Mississippi Today
Gulf ‘dead zone’ predicted to be twice the size of national goal. Again.
Scientists have released their 2023 forecast for the so-called “dead zone” in the Gulf of Mexico — predicting it will be around 4,100 square miles this summer. That’s much bigger than last year, but still smaller than average.
The dead zone is a hypoxic area where low oxygen can kill fish and other marine life. It’s caused by excessive nutrient runoff, largely from fertilizer used on farm fields in the Midwest, which ends up in the Mississippi River and flows south to the Gulf.
The National Oceanic and Atmospheric Administration uses models and data from the U.S. Geological Survey to forecast the size of the dead zone each year. Data from river and stream gauges showed that nitrate and phosphorus discharges were below average in the Mississippi River and Atchafalaya River, which splits off in south Louisiana.
While some see this season’s forecast as good news, it is still well above the federal Hypoxia Task Force’s goal of shrinking the dead zone to 1,900 square miles or smaller by 2035. The area’s five-year average size is 4,280 square miles, more than double that target, and has trended mostly larger over time.
Don Scavia is an emeritus professor at the University of Michigan and leads one of several research teams partnering with the federal government on the annual forecast.
“Lack of a downward trend in the dead zone illustrates that current efforts to reduce those loads have not been effective,” he said. “Clearly, the federal and state agencies and Congress continue to prioritize industrial agriculture over water quality.”

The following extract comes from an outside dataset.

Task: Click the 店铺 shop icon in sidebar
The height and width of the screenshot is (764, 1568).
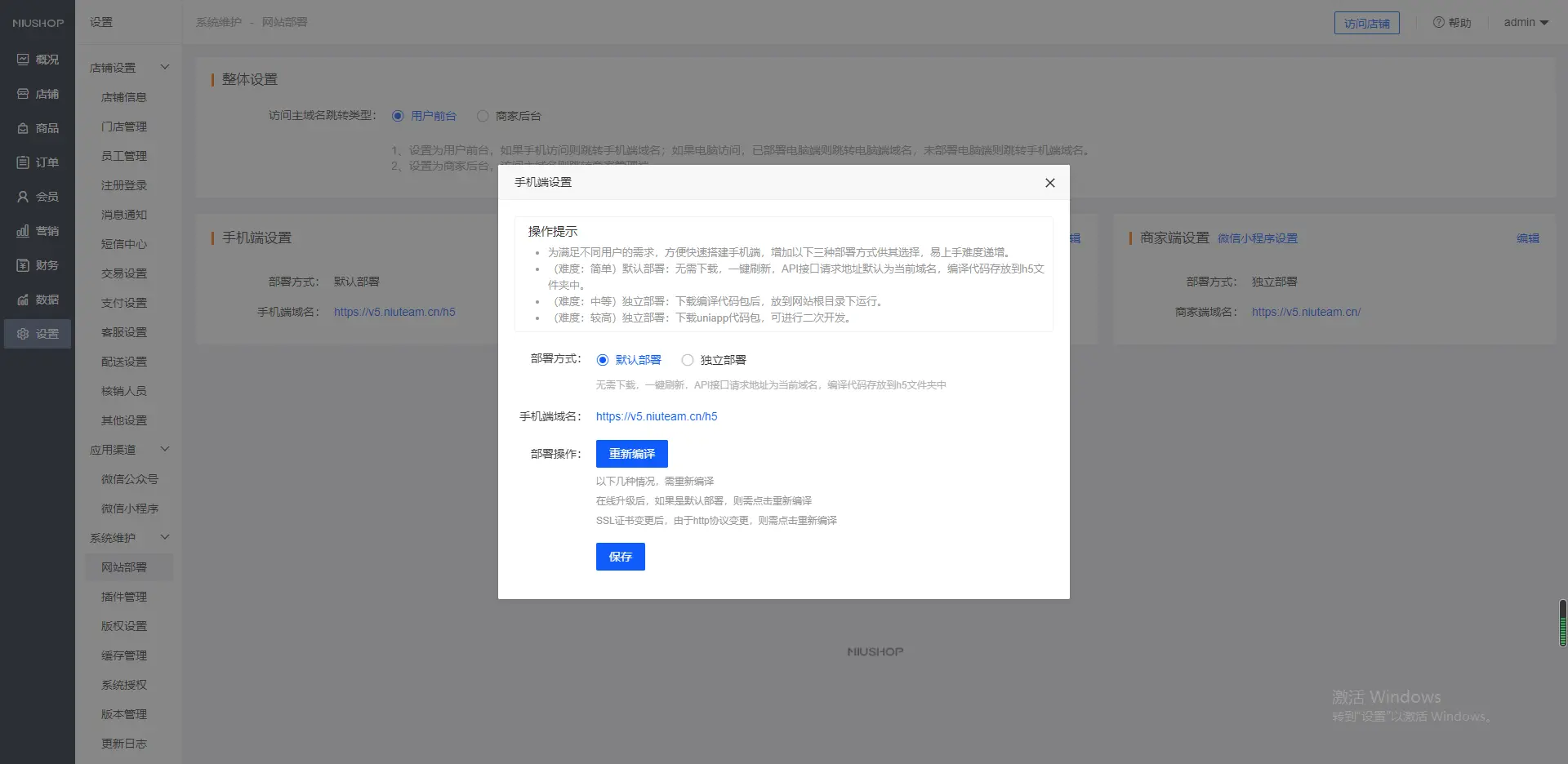Action: [x=23, y=94]
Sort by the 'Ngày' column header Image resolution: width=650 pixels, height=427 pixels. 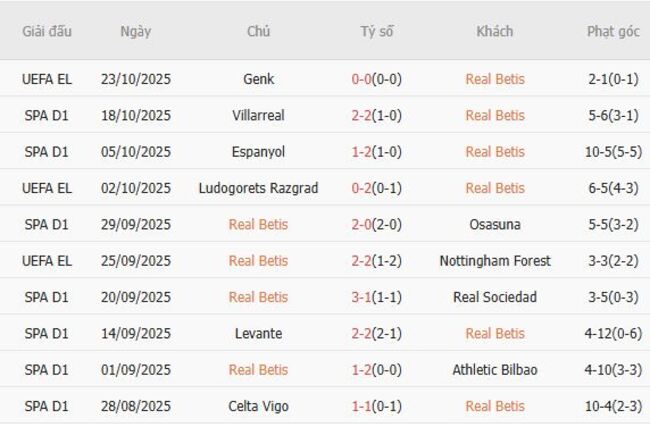click(x=135, y=32)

A NOAA press release said the results were due to lower river flow rates. Despite lots of rain and flooding in the upper Midwest early this spring, discharge in May in the Mississippi and Atchafalaya rivers was about 33% below the long-term average.
Lauren Salvato, policy and program director at the Upper Mississippi River Basin Association, said she’s hopeful about the projections. “It’s certainly positive,” she said. “Our states are working hard and they want to meet their nutrient reduction goals.”
Most states within the Mississippi River basin have developed their own plans, in concert with the Hypoxia Task Force, to reduce nutrient runoff.
Salvato said new funding from the Bipartisan Infrastructure Law will help advance those goals. The task force has received $60 million for its action plan, $12 million per year for five years. Some states are using their portion of the funds to institute more sustainable farming practices, like cover crops, others are beefing up staffing, Salvato said.
“It’s monumental,” she said. “We’ve never had this program authorized, we’ve never had this kind of money put towards nutrient reduction strategies.”
However, she said the results of those new efforts won’t be measurable for years, maybe even decades.
NOAA’s press release about this year’s forecast touted it as being “below-average.” But Matt Rota, senior policy director at the environmental advocacy group Healthy Gulf, remained disappointed in the results and called NOAA’s description “misleading.”
“It’s twice the size of the goal,” he said. “It’s too big. It’s not smaller than anything.”
He said reducing the size of the dead zone will require either enforceable regulatory actions – rather than the opt-in programs on which most states have relied to reduce farm runoff – or billions of dollars of federal investment. The Bipartisan Infrastructure Law funding is a great start, Rota said, but it’s nowhere close to enough to solve the ongoing problem.
And he said dead zone forecasts aren’t just a numbers game. The livelihoods of thousands of people on the Gulf Coast are tied to fisheries, which are imperiled by the dead zone.
“It isn’t just about these numbers and these models – but how do we create a livable ecosystem?” he said.
NOAA and its research partners conduct a monitoring survey of the dead zone each summer, with results released in early August.This story, published in partnership with the Mississippi Center for Investigative Reporting, part of Mississippi Today, is a product of the Mississippi River Basin Ag & Water Desk, an independent reporting network based at the University of Missouri in partnership with Report for America, funded by the Walton Family Foundation. Sign up to republish stories like this one for free.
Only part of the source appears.